Saving Money at the Grocery Store

Photo: Charles Rondeau
Saving money at the grocery store is something most families want and need to do. A while back, while shopping at the same store with a young woman I know, I realized why so many people have such high grocery bills.

My cart included ground beef, chicken breasts, vegetables, fruit, bread, pasta, oatmeal, eggs, flour, sugar, cornmeal, oil, coffee, and tea bags, as well as some dairy products.

Her cart had several packages of chips, icy pops for the kids, several boxes of snack crackers, several large boxes of sugary cereal, and sodas, as well as most of what I purchased, too.

My bill was less than $150. Her bill was over $300.

I know convenience is sometimes a necessity, such as when you are trying to get kids fed and out the door to school, but not every meal needs chips and sodas.

My cart held enough food to feed my small family for two weeks, with one or two trips to the store for milk and bread. Her grocery cart held enough food for her family for about two weeks, too. Had she left off the chips, pops, sodas, crackers, and cereal, and purchased more healthy choices for her family, she would have been able to spend the same money and would have had enough food to last three weeks or more, instead of two.

Convenience Foods Are Expensive
After I got home, I sat down to think about this. When I was a kid, we always had plenty to eat. It wasn't always what we wanted, but there was always enough. Sodas were for trips to the lake. Chips were for hamburgers and hotdogs we ate when we had a picnic. Mom made muffins, oatmeal, eggs, or waffles for breakfast.
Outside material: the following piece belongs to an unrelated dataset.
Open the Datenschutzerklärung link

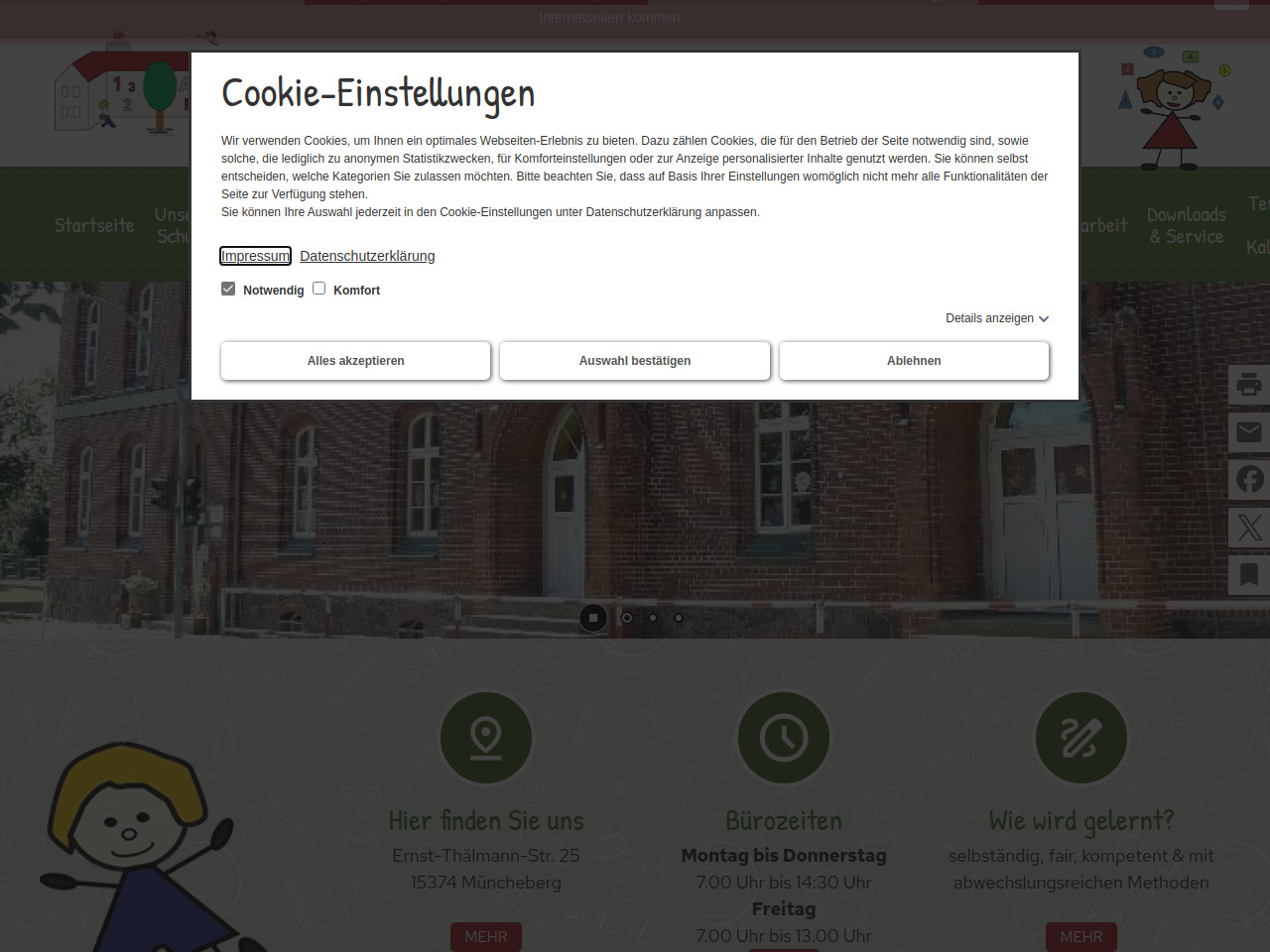[x=367, y=256]
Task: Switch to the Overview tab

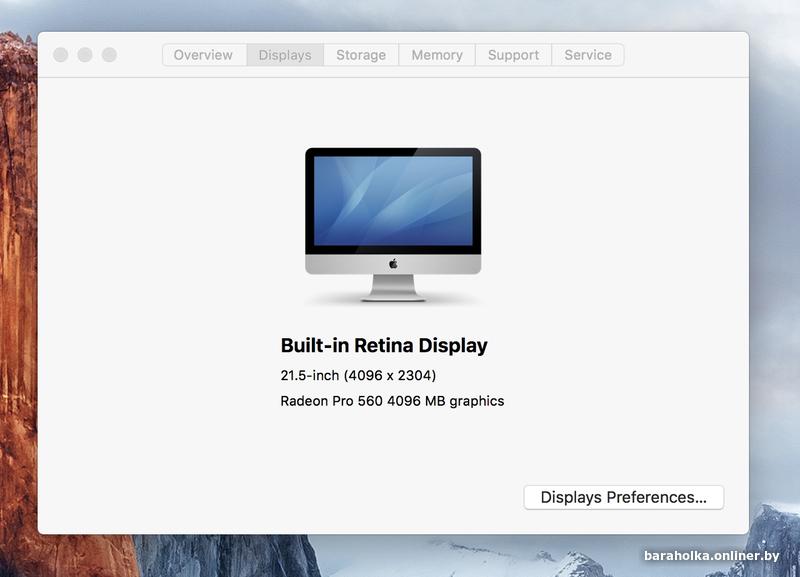Action: tap(203, 55)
Even after she started working full-time, she taught us how to use the waffle iron and cook oatmeal so that we could get ourselves ready for junior high and high school.

Around my home, when we have to cut back on grocery money (car repairs or other unexpected expenses come up), we replace meat with pinto beans and cornbread, fresh vegetables and fruit with canned and frozen vegetables and fruit, and leave cheese at the store. We still have plenty to eat, it just takes a little longer to prepare it.

My conclusion? Convenience is expensive. Next time you are trying to save a little at the grocery store, take a long look at your cart and see if there is something you could do without or something you can change to a less expensive item.
Another useful tip is to plan your meals for the week or month, take stock of your pantry and fridge before your grocery trip and make a list of the items you will need to cook the meals you plan. As much as possible, stick to the list. If you suddenly remember you are out of salt, go ahead and get it, but don't purchase convenience items unless they are on the list.

Coupons and comparison shopping can help trim your grocery costs, too, but you are not saving if you purchase an item you don't normally use just because you have a coupon for it. If you are comparison shopping, find a store that will let you use other advertised store prices--this saves money by reducing the amount of gas you need to get to all the different stores with lower prices. Coupons and comparison shopping are great ideas, but you can often save as much or more just by watching what you buy.

The books below might be helpful, too. Click on the image to learn more:

Do you have any tips for saving at the grocery store? Comment below!


  1. Not to mention how unhealthy and lacking in nutrients convenience foods are.

    1. Absolutely. I believe most of the health issues we have in this country are due to convenience foods. Thank you for commenting!